:: Given data ::
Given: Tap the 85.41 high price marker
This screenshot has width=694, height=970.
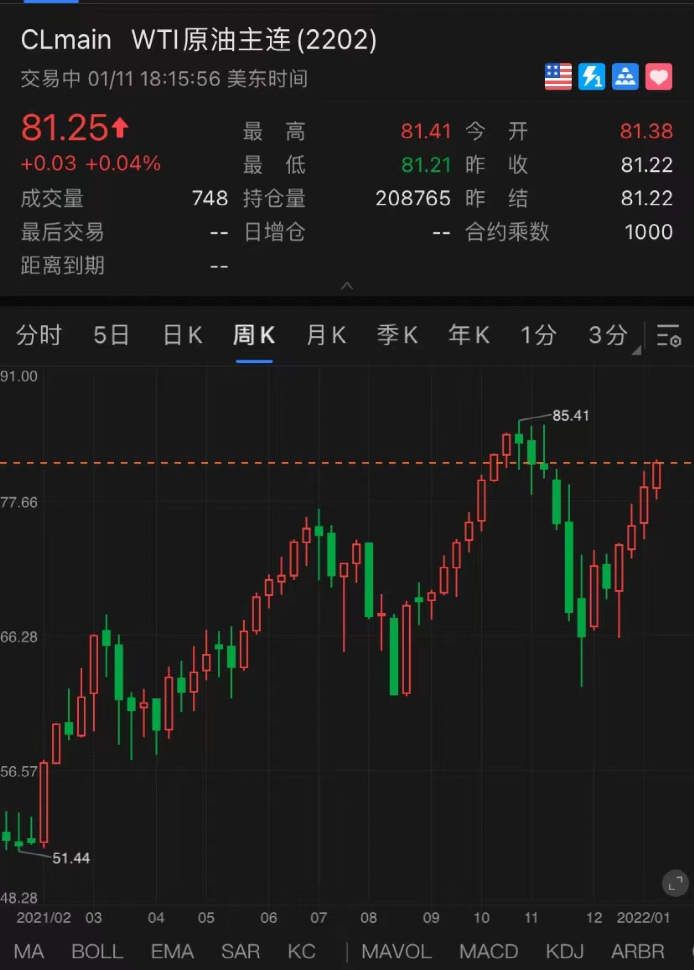Looking at the screenshot, I should tap(570, 415).
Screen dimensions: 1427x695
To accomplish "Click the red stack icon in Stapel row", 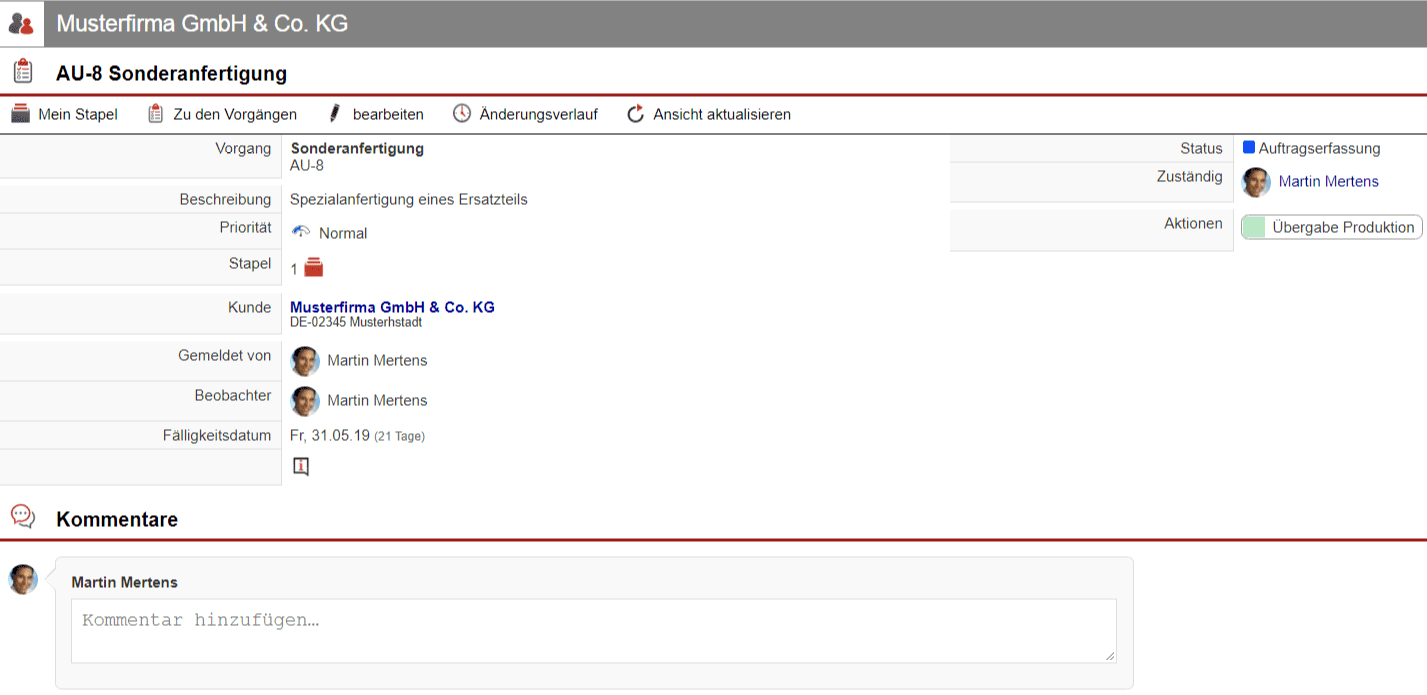I will pyautogui.click(x=314, y=267).
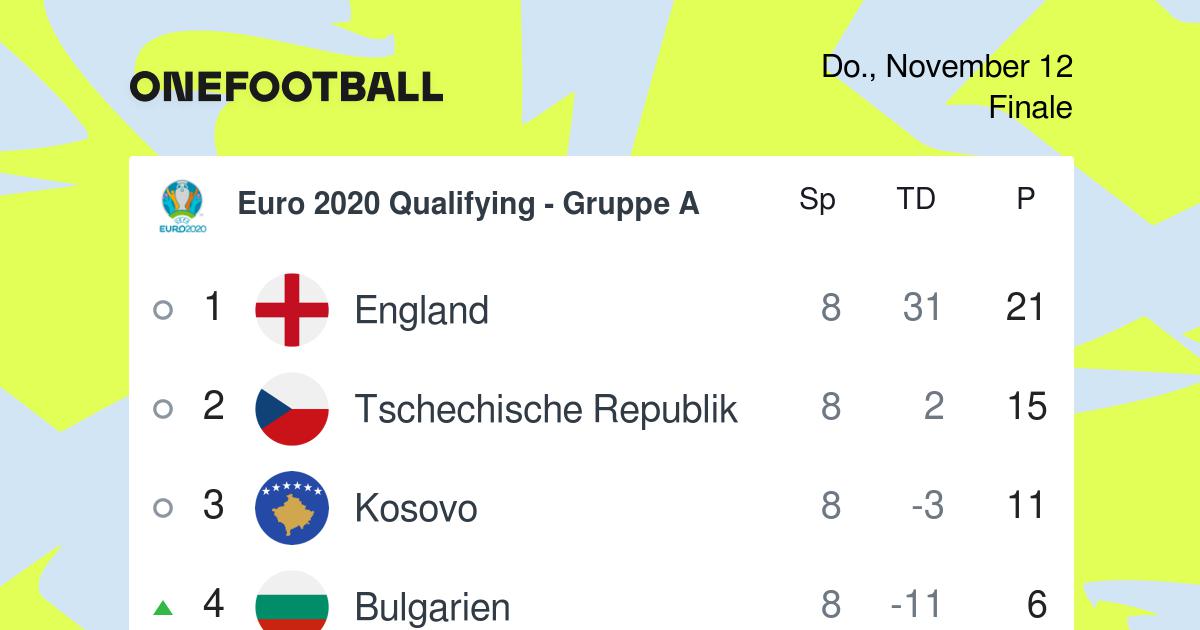
Task: Select the Czech Republic flag icon
Action: click(x=292, y=409)
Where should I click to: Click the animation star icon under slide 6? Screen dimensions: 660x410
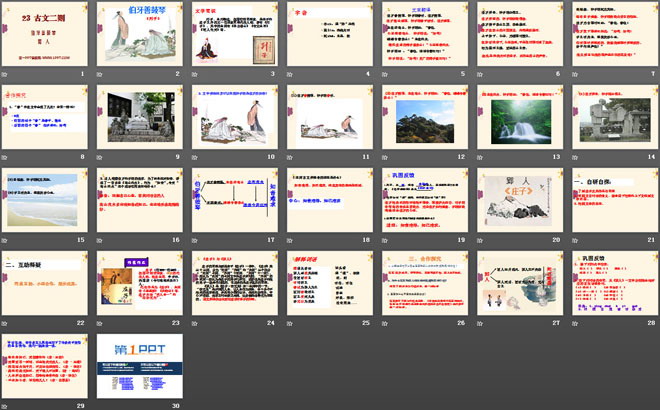pyautogui.click(x=478, y=75)
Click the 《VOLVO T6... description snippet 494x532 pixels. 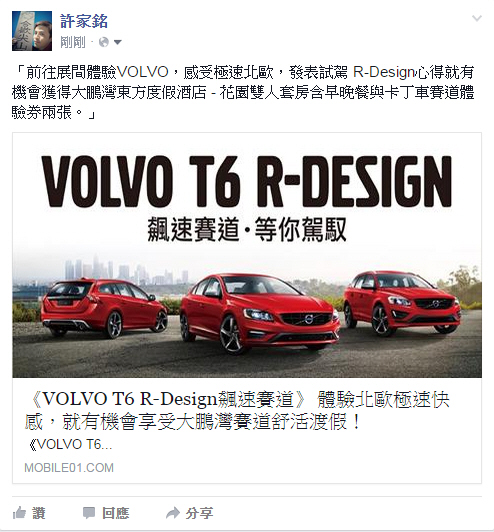(69, 444)
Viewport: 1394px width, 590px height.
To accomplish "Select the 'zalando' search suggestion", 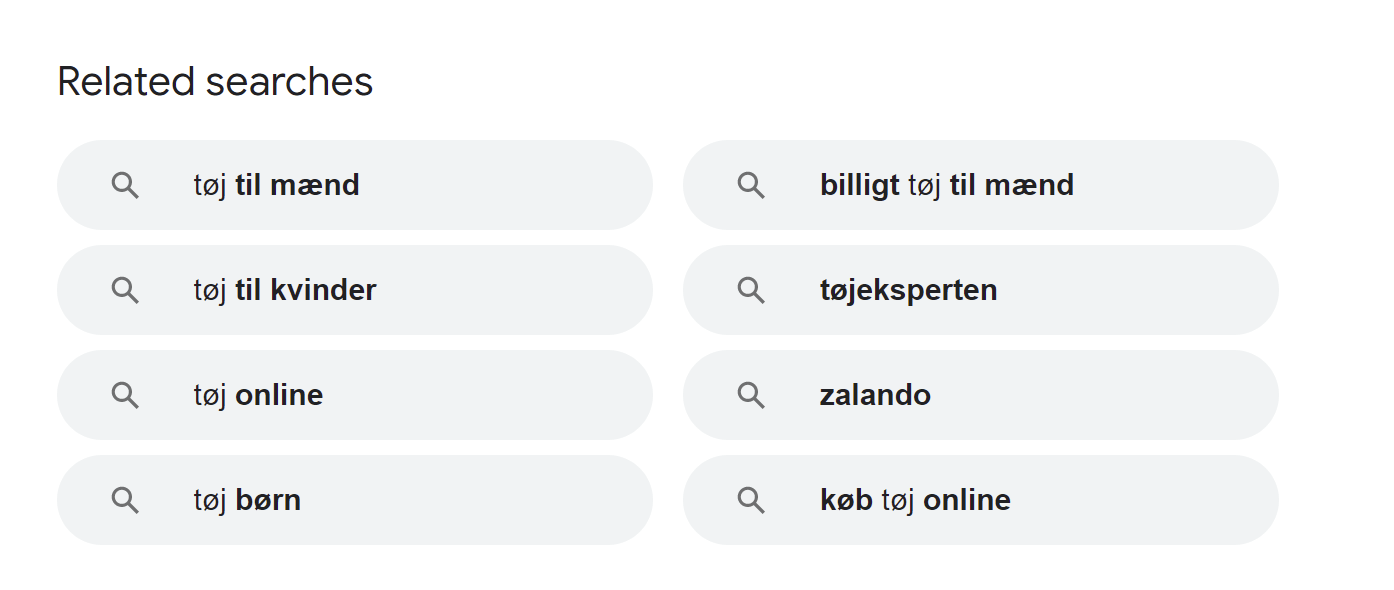I will click(875, 395).
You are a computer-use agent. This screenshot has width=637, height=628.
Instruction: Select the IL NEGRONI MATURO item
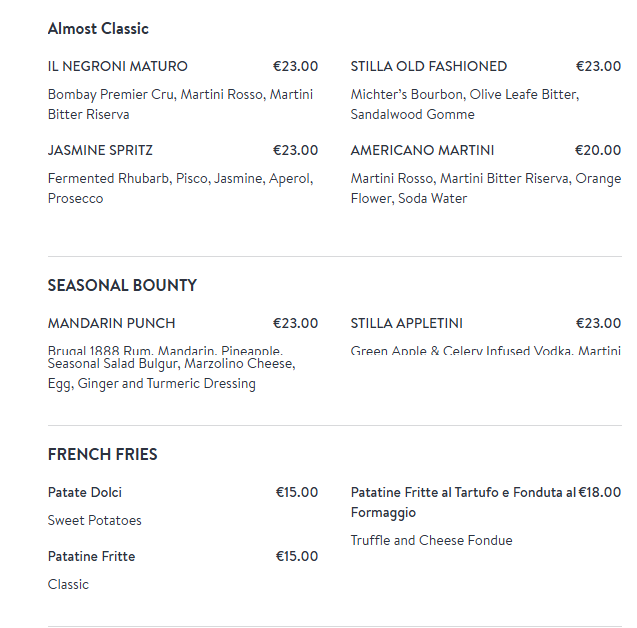(x=117, y=66)
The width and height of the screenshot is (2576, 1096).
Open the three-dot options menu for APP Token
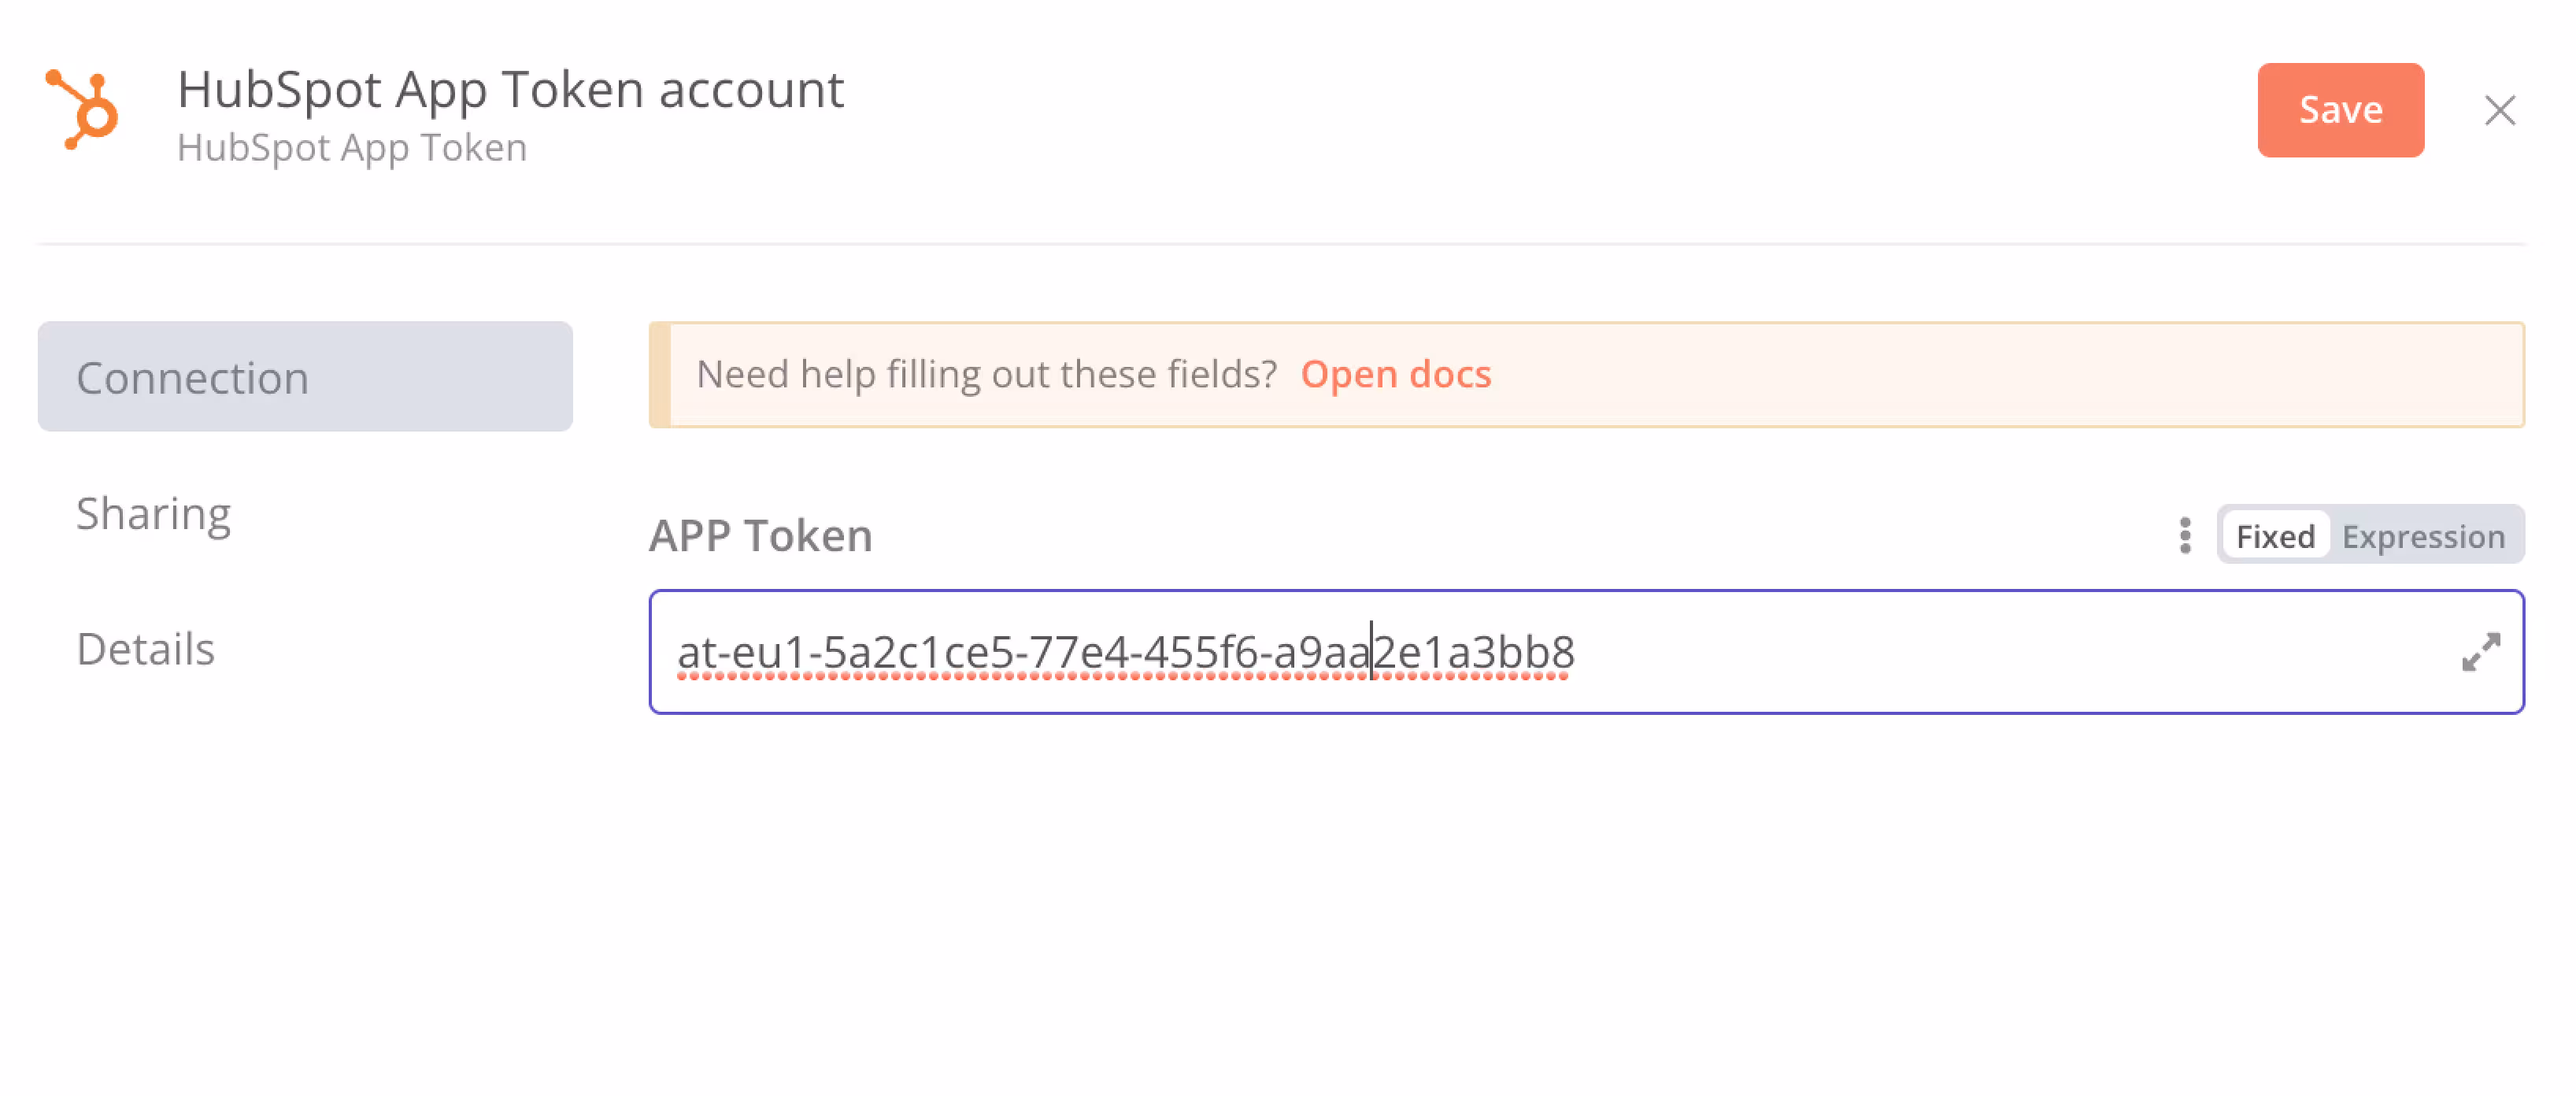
:::
- [Assigned task]:
Starting with the line that contains "You are a computer-use", reproduce every line to the end of the material above, both end lines included, exactly and with no pictures.

- [Exercise result]:
You are a computer-use agent. This screenshot has width=637, height=628.
Instruction: Select the IL NEGRONI MATURO item
(x=117, y=66)
The width and height of the screenshot is (2576, 1096).
Open the three-dot options menu for APP Token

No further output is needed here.